Hacker News new | ask | show | jobs
by ralferoo 922 days ago
So, reading the article is a bit weird. It's clear there's an anti-PDF bias from the start, with the implicit assumption that everybody hates reading PDF files. Actually, I don't because I get to read a well formatted document. They even say that it should only be used as a format for things to be printed, never as a document for people to read on a computer... and yet this is clearly meant to be read once on a screen and not printed out. It also contains a hypertext link to their company that obviously wouldn't work if printed, and they embed it in an iframe, because they expect people to be reading it online.

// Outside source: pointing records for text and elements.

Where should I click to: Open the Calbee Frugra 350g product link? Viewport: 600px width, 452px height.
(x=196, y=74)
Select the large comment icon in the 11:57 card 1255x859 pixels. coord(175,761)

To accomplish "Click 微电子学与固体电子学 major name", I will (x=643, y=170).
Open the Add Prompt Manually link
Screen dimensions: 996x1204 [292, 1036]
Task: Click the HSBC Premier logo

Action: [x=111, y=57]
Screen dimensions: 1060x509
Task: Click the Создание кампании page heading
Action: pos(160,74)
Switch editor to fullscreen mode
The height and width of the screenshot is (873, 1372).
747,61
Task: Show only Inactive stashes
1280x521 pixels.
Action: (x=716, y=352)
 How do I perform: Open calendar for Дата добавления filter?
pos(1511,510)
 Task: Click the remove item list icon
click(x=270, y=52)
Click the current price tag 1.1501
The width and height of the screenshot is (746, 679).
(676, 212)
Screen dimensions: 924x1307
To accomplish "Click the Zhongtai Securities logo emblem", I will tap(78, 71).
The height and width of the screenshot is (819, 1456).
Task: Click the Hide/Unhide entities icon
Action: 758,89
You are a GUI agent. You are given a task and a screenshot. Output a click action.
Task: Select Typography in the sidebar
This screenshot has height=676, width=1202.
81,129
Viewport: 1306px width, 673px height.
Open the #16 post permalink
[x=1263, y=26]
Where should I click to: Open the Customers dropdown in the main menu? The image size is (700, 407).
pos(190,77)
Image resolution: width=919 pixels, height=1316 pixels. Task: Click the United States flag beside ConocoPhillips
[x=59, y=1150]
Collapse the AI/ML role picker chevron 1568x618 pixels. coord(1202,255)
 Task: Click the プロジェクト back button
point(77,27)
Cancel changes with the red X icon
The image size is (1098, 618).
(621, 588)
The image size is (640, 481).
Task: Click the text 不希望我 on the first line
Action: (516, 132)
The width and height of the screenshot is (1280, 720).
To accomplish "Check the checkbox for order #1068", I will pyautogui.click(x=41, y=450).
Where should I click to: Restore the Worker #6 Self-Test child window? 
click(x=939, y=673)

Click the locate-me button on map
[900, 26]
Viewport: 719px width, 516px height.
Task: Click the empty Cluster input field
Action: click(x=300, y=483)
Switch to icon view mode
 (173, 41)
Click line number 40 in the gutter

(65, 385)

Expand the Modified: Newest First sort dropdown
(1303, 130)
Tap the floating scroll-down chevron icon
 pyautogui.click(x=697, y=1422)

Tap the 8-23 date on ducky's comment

But towards the end, you start to see the real objection to PDFs - that it's not always easy to extract text automatically from a document. It mentions a few of the issues - extra spaces, not enough spaces, hidden text that gets extracted because it's off-page, fonts that are designed to obfuscate the internal text, e.g. re-arranging characters or splitting glyphs up in strange ways, etc. It's worth noting that with the exception of the spaces, these techniques are used deliberately to stop people extracting text or the copyrighted fonts from the document.

It's not at all obvious from the document itself, but if you click on the link to the company, all becomes clear. The reason this company is saying that all these things are problems with PDF is because their company is in the business of extracting raw text from PDF. Ignoring all the designers efforts to place things in specific places to make things pleasing for a human to read, etc... They don't want any of that. They just want to extract the raw text so they can data mine it and sell that as a service.

5 comments

You are not reading a PDF document, you are reading a visual representation constructed by a program which is made by people who tear their hair out.

PDF “specification” is not a specification, it only documents the happy path. It never states that behavior of Acrobat remains the holy truth, but in practice undocumented bug-for-bug compatibility is assumed. (We're talking about most basic, universally supported features here.) If ISO was worth their salt, they would at least try to codify the de facto behavior instead of stamping their name on some Adobe-provided document, then it would be horrible but fixed format. A collection of tests would be nice to have, too.

Of course, this “history” is just a promotional leaflet, which describes the “layman approach” they tried to construct. It's a fault not to mention that PDF was, and still is, a foundation of digital print industry, where big vendors solve compatibility problems for mere mortals, and therefore create unwritten rules of what should and shouldn't work.

It is also ironic that they praise the Web, but have to use Web Archive to link to the article from the ancient year of… 2020.

Mostly, the page description language (inside PDFs) says "move to point (x, y) and write text foo" or "move to point (x, y) and draw glyph bar".

The reason that many PDFs produce garbage when extracting text is because the underlying document doesn't include fonts, every letter is a drawn glyph. This is most common in older (1990s) pdfs generated on UNIX systems.

Since the page description language is saying "write text foo", that text is broken up by the generating software, so there is not necessarily a whole line of text as a human would see it.

And some PDFs are impossible to extract text from because they've flattened the page into an image. Law firms are notorious for doing this - to provide the documents exactly as required/specified during discovery, but make them impossible for the text to be extracted. Basically it is a fax - every page is a TIFF image (because it is harder to OCR than a JPEG, although JBIG2 has its own flaws [0]).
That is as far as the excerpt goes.